Parliamentary Roundtable at the 148th IPU Assembly

Addressing strategic and existential threats through common security and the rule of law

A roundtable event for parliamentarians to discuss strategic risks and existential threats - such as armed conflict, climate change and nuclear war - and ways to address and resolve these through common security and international law.

The event follows-up the Luanda Declaration on peace and international conflict resolution which was adopted at the 147th IPU Assembly. It will consider, in particular, opportunities arising from the UN Summit of the Future to be held in September 2024.

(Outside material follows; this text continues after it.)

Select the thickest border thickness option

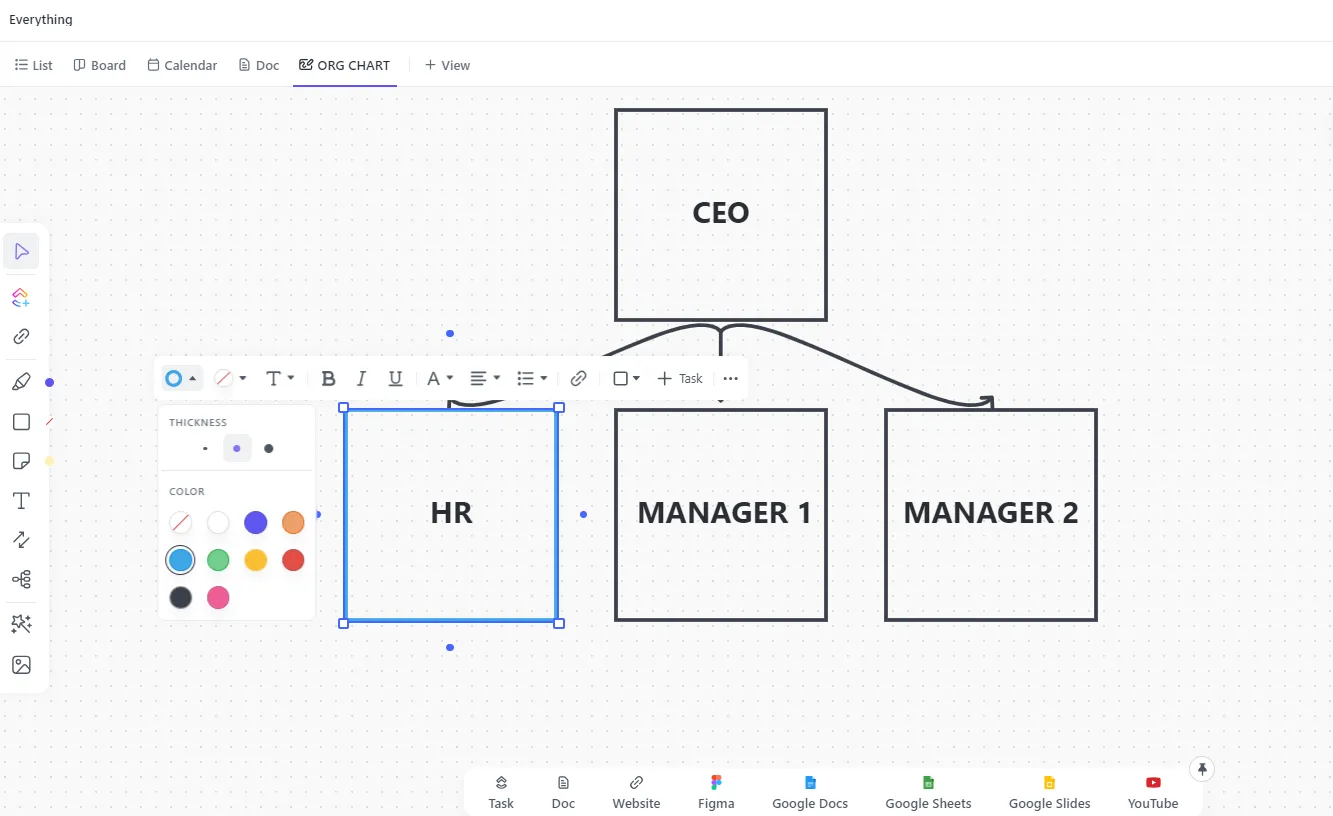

Sunday, March 24, 2024 | Geneva, Switzerland

Sunday, 24 March 2024, 13:00–14:30IPU Assembly, Geneva International Conference Centre, Switzerland


  • Anda Filip (Romania) Director, Member Parliaments & External Relations · Inter-Parliamentary Union
  • Margareta Kiener Nellen (Switzerland)Former Swiss parliamentarian. Board Member, Peace Women Across the Globe. Former Chair of the OSCE Parliamentary Assembly Committee on Democracy, Human Rights and Humanitarian Questions
  • Alyn Ware (New Zealand/Czech Republic). PNND Global Coordinator. Co-founder Legal Alternatives to War campaign. 
  • Neshan Gunasekera (Sri Lanka) Board member, International Association of Lawyers Against Nuclear Arms. Former Assistant to Judge Weeramantry, Vice-President of the International Court of Justice from 1997-2000.
  • Rebecca Shoot (USA)Executive Director, Citizens for Global Policy. Chair, Washington Working Group on the International Criminal Court.


On 27 January 2024, the Bulletin of the Atomic Scientists set the hands of the Doomsday Clock to 90 seconds to midnight, highlighting the serious – indeed existential – threats to humanity and the planet from armed conflict, the increasing risk of nuclear war, the climate crisis and pervasive misinformation.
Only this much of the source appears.